*TASK*
Can you output, character for character, the lines from the line with "Go to Archived Auctions in the navigation" up to and including the line with "coord(1253,706)", and nothing else?

*PROVIDED DATA*
* * *
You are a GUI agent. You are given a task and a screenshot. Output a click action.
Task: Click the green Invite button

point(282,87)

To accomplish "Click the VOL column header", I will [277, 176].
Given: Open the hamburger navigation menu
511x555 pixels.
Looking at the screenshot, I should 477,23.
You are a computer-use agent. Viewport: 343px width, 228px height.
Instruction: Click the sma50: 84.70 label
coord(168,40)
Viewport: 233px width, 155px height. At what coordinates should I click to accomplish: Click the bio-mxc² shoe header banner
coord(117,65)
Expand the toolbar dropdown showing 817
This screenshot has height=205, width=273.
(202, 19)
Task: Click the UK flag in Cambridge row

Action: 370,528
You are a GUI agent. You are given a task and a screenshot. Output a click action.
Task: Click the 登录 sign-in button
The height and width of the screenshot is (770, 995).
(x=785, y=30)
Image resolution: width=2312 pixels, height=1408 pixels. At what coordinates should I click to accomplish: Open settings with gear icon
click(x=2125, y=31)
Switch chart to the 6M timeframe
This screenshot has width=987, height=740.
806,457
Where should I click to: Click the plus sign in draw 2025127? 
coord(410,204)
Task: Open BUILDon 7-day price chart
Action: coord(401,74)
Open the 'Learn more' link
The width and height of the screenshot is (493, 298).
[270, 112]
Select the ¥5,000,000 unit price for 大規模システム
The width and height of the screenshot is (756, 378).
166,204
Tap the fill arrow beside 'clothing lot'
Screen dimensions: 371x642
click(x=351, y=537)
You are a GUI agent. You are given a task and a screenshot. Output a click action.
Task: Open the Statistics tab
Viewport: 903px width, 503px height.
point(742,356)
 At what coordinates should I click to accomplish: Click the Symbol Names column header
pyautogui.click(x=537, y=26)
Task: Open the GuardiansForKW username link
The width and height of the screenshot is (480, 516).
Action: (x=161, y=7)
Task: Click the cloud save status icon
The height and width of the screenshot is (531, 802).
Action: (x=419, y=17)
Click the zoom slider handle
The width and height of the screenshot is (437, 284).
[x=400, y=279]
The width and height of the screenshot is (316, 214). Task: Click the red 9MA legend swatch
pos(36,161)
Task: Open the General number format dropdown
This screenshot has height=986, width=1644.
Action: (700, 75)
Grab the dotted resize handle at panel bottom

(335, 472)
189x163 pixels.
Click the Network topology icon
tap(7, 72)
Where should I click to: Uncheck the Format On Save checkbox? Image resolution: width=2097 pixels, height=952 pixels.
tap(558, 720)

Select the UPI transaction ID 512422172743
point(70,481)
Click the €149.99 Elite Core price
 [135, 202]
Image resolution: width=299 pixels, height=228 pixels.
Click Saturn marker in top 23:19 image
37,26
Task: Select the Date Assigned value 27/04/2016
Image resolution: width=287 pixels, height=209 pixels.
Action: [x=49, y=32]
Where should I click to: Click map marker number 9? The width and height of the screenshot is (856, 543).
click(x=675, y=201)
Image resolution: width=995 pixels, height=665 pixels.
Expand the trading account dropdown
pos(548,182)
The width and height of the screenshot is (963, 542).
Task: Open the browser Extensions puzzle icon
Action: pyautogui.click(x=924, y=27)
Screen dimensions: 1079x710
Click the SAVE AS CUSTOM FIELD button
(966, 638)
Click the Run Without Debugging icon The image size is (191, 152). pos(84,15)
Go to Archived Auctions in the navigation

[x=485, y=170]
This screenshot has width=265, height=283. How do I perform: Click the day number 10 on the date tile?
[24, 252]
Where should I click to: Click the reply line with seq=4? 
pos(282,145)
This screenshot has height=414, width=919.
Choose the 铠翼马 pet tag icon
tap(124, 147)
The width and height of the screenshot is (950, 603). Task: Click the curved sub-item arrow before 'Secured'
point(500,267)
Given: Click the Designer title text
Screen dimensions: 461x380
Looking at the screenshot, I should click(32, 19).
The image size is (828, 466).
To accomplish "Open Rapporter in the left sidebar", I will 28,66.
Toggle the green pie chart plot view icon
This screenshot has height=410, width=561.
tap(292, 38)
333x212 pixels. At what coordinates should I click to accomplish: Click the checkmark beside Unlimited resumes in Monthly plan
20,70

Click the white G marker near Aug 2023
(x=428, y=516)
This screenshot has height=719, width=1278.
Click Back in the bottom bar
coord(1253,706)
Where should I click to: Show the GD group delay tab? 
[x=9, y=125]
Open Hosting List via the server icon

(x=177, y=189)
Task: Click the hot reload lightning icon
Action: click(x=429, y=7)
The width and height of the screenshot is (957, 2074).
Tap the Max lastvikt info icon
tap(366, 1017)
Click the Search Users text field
* * *
*FINISHED EXERCISE*
Go to Archived Auctions in the navigation

[x=485, y=170]
This screenshot has width=265, height=283. How do I perform: Click the day number 10 on the date tile?
[24, 252]
Where should I click to: Click the reply line with seq=4? 
pos(282,145)
This screenshot has height=414, width=919.
Choose the 铠翼马 pet tag icon
tap(124, 147)
The width and height of the screenshot is (950, 603). Task: Click the curved sub-item arrow before 'Secured'
point(500,267)
Given: Click the Designer title text
Screen dimensions: 461x380
Looking at the screenshot, I should click(32, 19).
The image size is (828, 466).
To accomplish "Open Rapporter in the left sidebar", I will 28,66.
Toggle the green pie chart plot view icon
This screenshot has height=410, width=561.
tap(292, 38)
333x212 pixels. At what coordinates should I click to accomplish: Click the checkmark beside Unlimited resumes in Monthly plan
20,70

Click the white G marker near Aug 2023
(x=428, y=516)
This screenshot has height=719, width=1278.
Click Back in the bottom bar
coord(1253,706)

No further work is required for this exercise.